Le travail en famille est à ses yeux la garantie d'"une relation de confiance" et de "compréhension mutuelle". Et puis, précise-t-elle, "on parle très souvent des dossiers à table". Dans 15% des cas au Palais-Bourbon, près de 10% au Luxembourg, l'élu recrute comme assistant parlementaire son conjoint, un enfant ou un neveu. A l'Assemblée, André Flajolet (Pas-de-Calais, UMP) s'offre les services d'Yvonne Flajolet, Christian Bataille (Nord, PS) ceux de Delphine Bataille, Eric Raoult (Seine-Saint-Denis, UMP) ceux de Corinne Raoult, Jean-Pierre Nicolas (Eure, UMP) ceux de Catherine et Mélanie Nicolas... Et au Sénat, tout le monde sait que Michel Charasse (Puy-de-Dôme, PS) emploie son épouse.
L'immense majorité de ces collaborateurs fournissent un vrai travail. Certains parlementaires laissent pourtant entendre qu'il y aurait dans leur hémicycle quelques vilains petits canards, dont les épouses, rémunérées au titre de "collaboratrices en circonscription", se contenteraient pour tout travail d'accompagner leurs députés de maris à quelques cérémonies locales.

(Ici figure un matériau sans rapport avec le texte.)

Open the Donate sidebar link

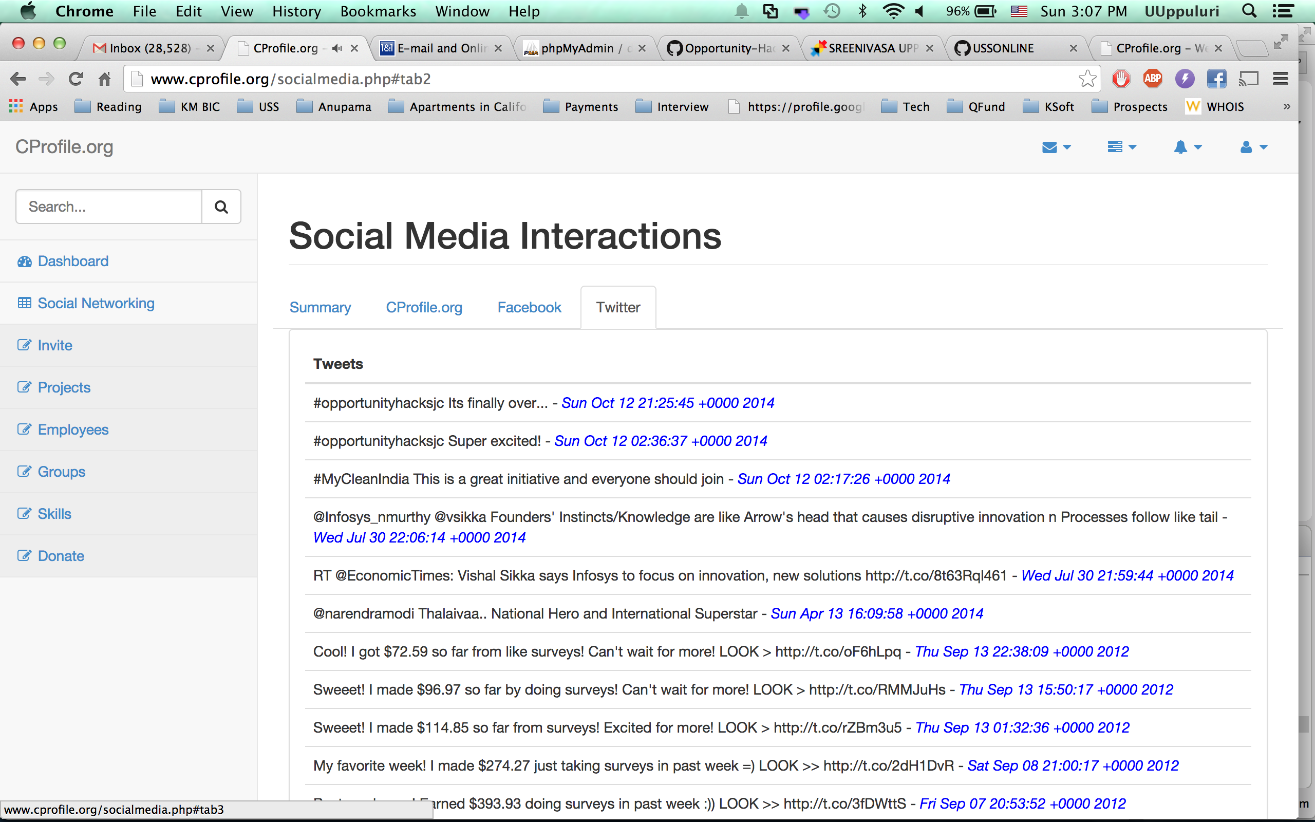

Interdiction d'employer un membre de sa famille à Bruxelles
Voilà qui ressemble fort à des emplois fictifs, juste destinés à conserver dans le giron familial une partie des 9 000 euros mensuels destinés au paiement des collaborateurs. "On voit aussi des amis, des maîtresses et des amants embrasser subitement notre métier", indique l'assistante parlementaire d'un député socialiste. Pour mettre un terme à de telles dérives, le Sénat a mis en place quelques garde-fous. Un sénateur ne peut embaucher qu'un seul membre de sa famille. Et le salaire du conjoint ou de l'enfant ne peut dépasser le tiers de l'ensemble des crédits réservés à l'emploi des collaborateurs. Mais des députés ou des sénateurs, pour échapper aux mauvaises langues, sont allés jusqu'à inventer le salariat croisé: "J'embauche ton conjoint et toi le mien."
Faut-il s'asseoir sur le qu'en-dira-t-on? Les eurodéputés ont décidé d'en finir avec les soupçons. A partir de la prochaine législature, qui s'ouvrira au lendemain des élections de juin, leurs successeurs auront l'interdiction d'employer comme assistant parlementaire un membre de leur famille. "Il n'y a pas nécessairement des fraudes. Mais c'est toujours embêtant de donner l'impression que vous utilisez l'argent public pour favoriser vos proches, justifie l'eurodéputée Françoise Grossetête (UMP/PPE). Même si vos enfants ont tous les diplômes nécessaires et qu'ils sont travailleurs, il faudra vous passer d'eux."